■ **Consigne**: Traduisez en anglais la phrase suivante de l'échange sur les pertes des colonies d'abeilles : « Donc, le tiers de nos pertes serait en lien avec les pesticides. »

Le Président (M. Lemay) :
Merci. Mme la députée de Maurice-Richard.
Mme Montpetit :
Je vous remercie. C'est très clair comme réponse. Vous parliez de 25 % de
pertes dans les dernières années au niveau de vos colonies d'abeilles. Je sais
qu'il y avait tout l'enjeu du varroa aussi qui était présent. À combien vous attribuez... puis, je le sais, ce
ne sera pas précis comme réponse, mais, vous, votre évaluation de l'impact des
pesticides sur vos pertes par rapport à, bon, à des pertes normales par rapport
au varroa, c'est quoi exactement?
Le Président (M. Lemay) :
Alors, M. Vacher.
M. Vacher (Raphaël) : Il n'y a
malheureusement pas d'études. Donc, ça va être l'impression de l'apiculteur. J'ai parlé de ce sujet-là, justement, dernièrement
avec certains apiculteurs pour avoir un peu une idée générale, puis ce qui
ressortait, là, c'est le tiers. Donc, le tiers de nos pertes serait en lien
avec les pesticides.
Le Président (M. Lemay) :
Parfait. Mme la députée.
Mme Montpetit :
Et est-ce que vous êtes en mesure, justement, de nous informer sur... Est-ce
qu'il y a eu une progression, tu sais, si on remonte aux cinq, aux 10, aux 20,
aux 30 dernières années? Est-ce que vous êtes à même de nous informer?
Est-ce qu'il y a eu une progression? Est-ce que le déclin, justement, est de
plus en plus accentué? Et est-ce que
vous êtes capables de faire, même si c'est une impression, parce qu'il n'y a
pas d'étude là-dessus, est-ce que vous êtes capables de faire des corrélations entre,
justement, des régions aussi? Il y a des régions où il y a des agricultures
plus grandes qui utilisent plus de
pesticides. Est-ce que les apiculteurs font ces constats-là qu'en région
l'utilisation de pesticides il y a plus de déclin que, par exemple, dans
des régions où il y a une moins grande utilisation?
Le Président
(M. Lemay) : M. Vacher.
M. Vacher
(Raphaël) : Il n'y a pas vraiment eu d'études là-dessus non plus. Par
contre, dans les zones où il y a... Par
exemple, la Montérégie, il y a
beaucoup plus d'utilisation de pesticides et aussi de grandes cultures. Il y a
habituellement plus de pertes mais surtout moins de rendement en miel. Donc,
les apiculteurs travaillent pour reconstituer leur cheptel, puis il y a une partie de l'énergie de la ruche qui va
dans bâtir une nouvelle colonie. Donc, la production de miel, automatiquement,
elle baisse. Donc, quand on regarde les
différents rendements, ce qu'on voit, c'est que, dans les régions où il y a une
forte agriculture, les rendements
sont plus faibles. Donc, on voit des rendements plus élevés dans les régions
éloignées, là, au niveau agricole. Donc, c'est ça.

■ **Données fournies**:
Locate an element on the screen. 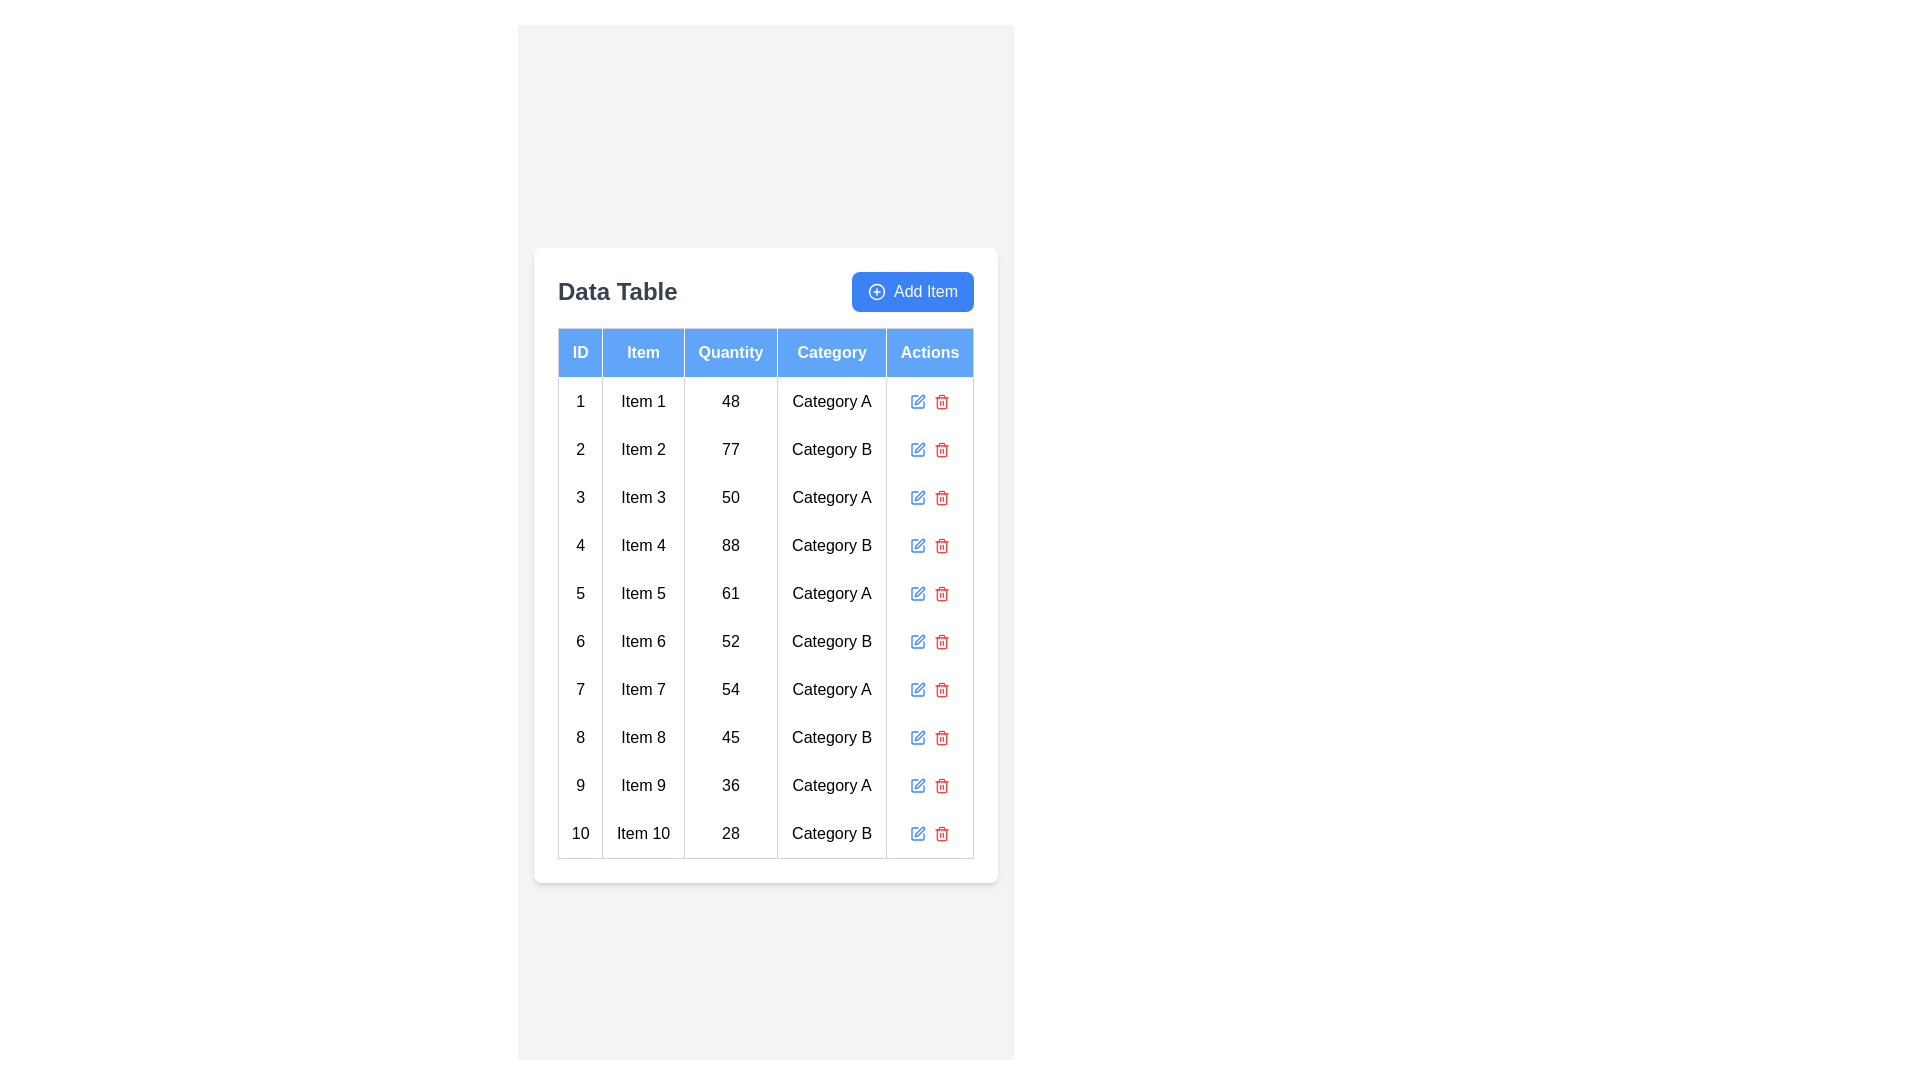  the static table cell displaying the quantity of Item 5 in the third column under the 'Quantity' label is located at coordinates (729, 592).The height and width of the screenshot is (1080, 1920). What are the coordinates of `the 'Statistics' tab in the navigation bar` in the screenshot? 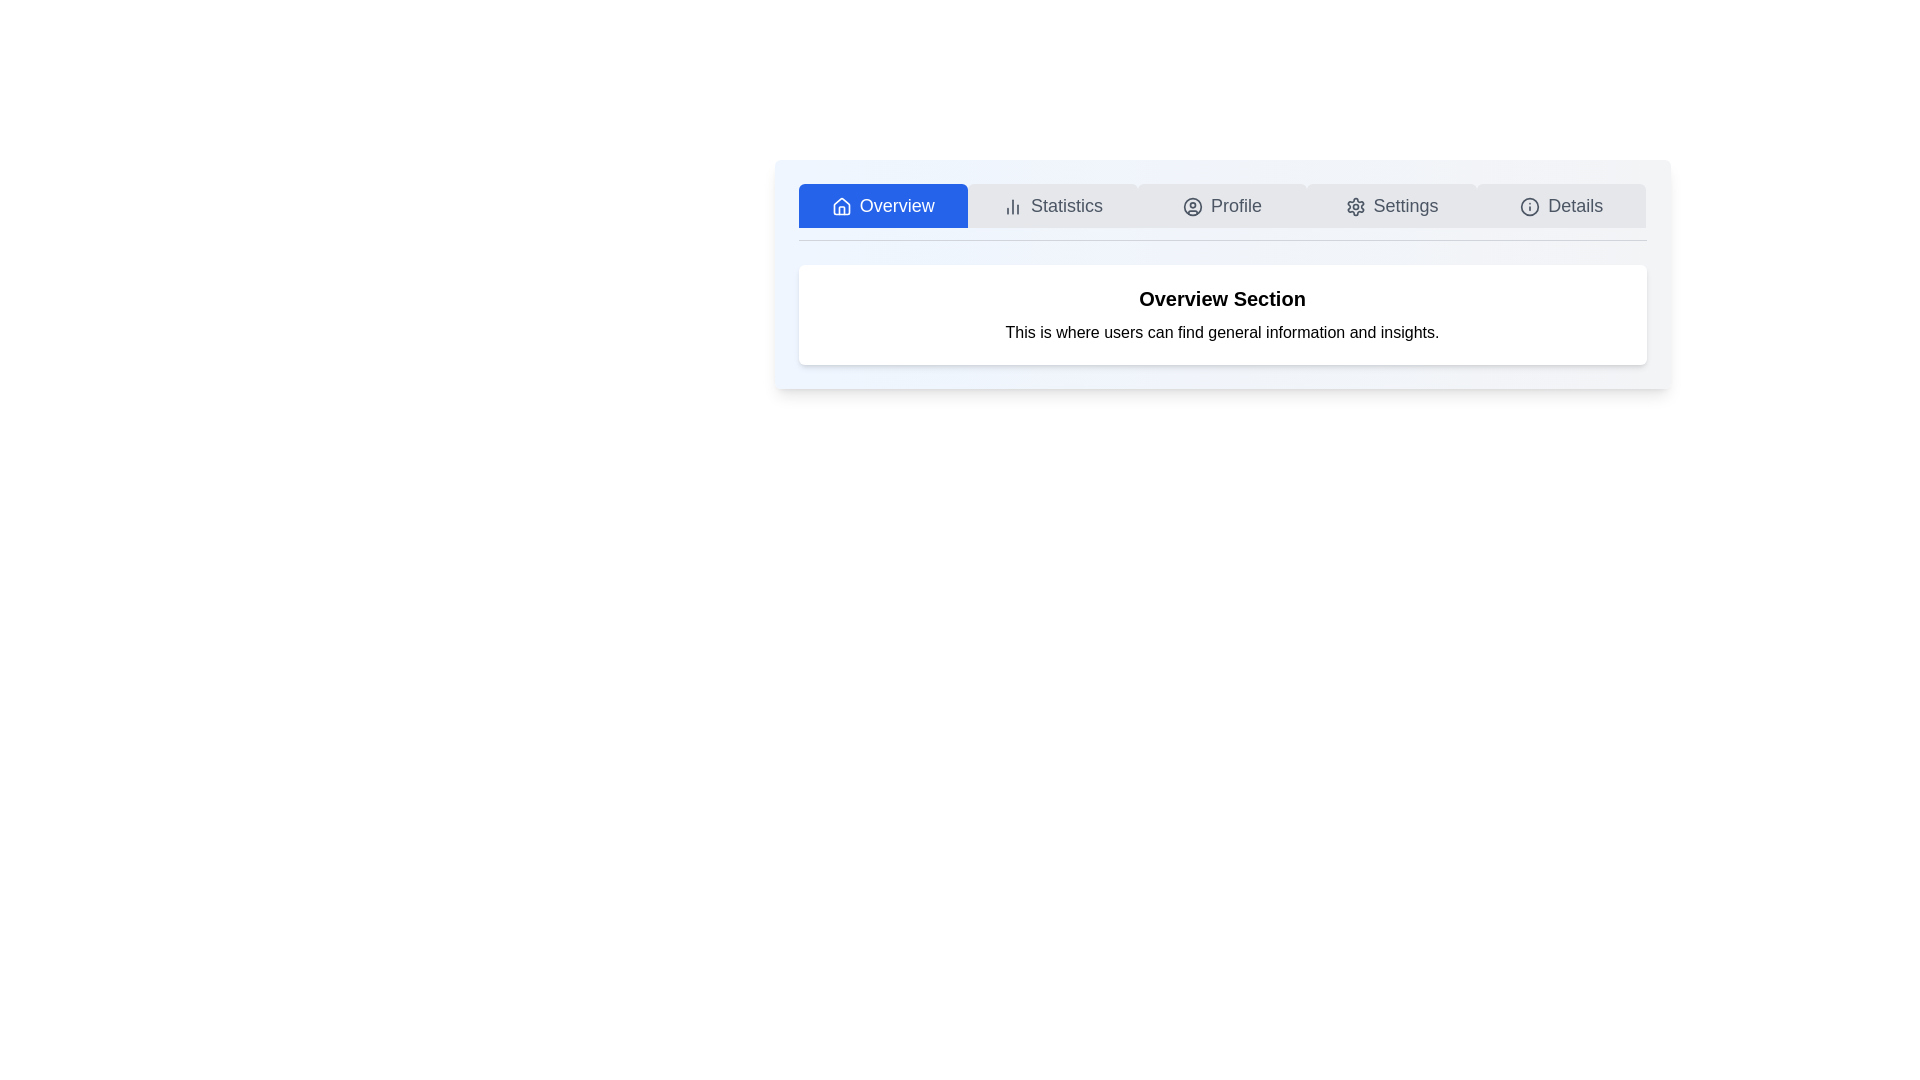 It's located at (1051, 205).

■ **Réponse attendue**: So a third of our losses would be linked to pesticides.